I love this guy's cynicism and no-bullshit attitude. As someone who lived in Melbourne and has suffered Deloitte's "technology" department, the frustration and anger is warranted.
Like everyone else, Australia has tech brain drain and loses its best software engineers to USA. But unlike almost everyone else it's a very rich country and so can still afford to spend billions of dollars training and deploying engineers who "haven't read one book" to quote-unquote 'solve' domestic and regional technology problems. It's a giant make-work program to keep people busy while property speculation and resource extraction drives GDP growth.
Author here! Firstly, thank you for the kind words.
And secondly, this is quickly becoming apparent. I'm trying to run sales in Australia, my whole network is here, etc, but most of our good leads are at American companies. I know some smart Australians, but there's less appetite for quality work here, because that would require changing things and that's too much risk for people who just want to tap out and retire.
I'm putting all my work and in-person sales time into Australia, and we're still walking away with American clients despite the timezone differences and other obstacles. In Australia, the line has thus far been "I know we should do better, but no one will ever approve spend when they just want to wait out the clock for a new job". This is probably common in the U.S too (it's common everywhere), but the line with American clients has more typically been "We need this done to a really high standard because we think it's competitive advantage - can you start tomorrow?"
Most of EU countries havr some kind of consultancy embedded deep into the their core financial and governments and other critical institutions. The EU commission is full of barely competent consultants developing some sort of applications.
Probably getting EY or Accenture to solve the problems is one of the key steps in becoming accepted as a 1st world country.
I get it, I live in Belgium and being a freelancer is truly the only way to make a more than decent wage(more or less silicon valley salary with 36 hours week). Problem is that is not really fair
Australia has amazing CS departments that produce more top talent computer scientists per capita than any other place I've seen.
They then export those engineers to the US and Europe and import people by the boat full who can't code their way out of a for loop with a map and compass.
I studied with some very cool people. One joined my consultancy, and the other won a million dollars in a machine learning competition before we graduated.
Unfortunately, yeah, we were all removed from the workforce in a conventional sense almost immediately. I run my own business and most of our clients are American, my co-founder became an executive within four years, and the last guy went into private consulting for the mining industry.
I know of a local business with a great engineering culture, and they told me that they've run forty in-person interviews to fill a single slot in the past.
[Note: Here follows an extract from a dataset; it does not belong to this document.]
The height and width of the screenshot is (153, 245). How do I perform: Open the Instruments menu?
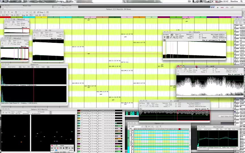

And their team is really overloaded with Americans that immigrated to Australia for non-career reasons.
>And their team is really overloaded with Americans that immigrated to Australia for non-career reasons.
Which is ironic given how bad everything has gotten since the end of covid. From my circle of friends _everyone_ has left and I'm half way tempted to move to Switzerland to work for a competitor in the field who offer American salaries with European social services.
Like everyone else, Australia has tech brain drain and loses its best software engineers to USA. But unlike almost everyone else it's a very rich country and so can still afford to spend billions of dollars training and deploying engineers who "haven't read one book" to quote-unquote 'solve' domestic and regional technology problems. It's a giant make-work program to keep people busy while property speculation and resource extraction drives GDP growth.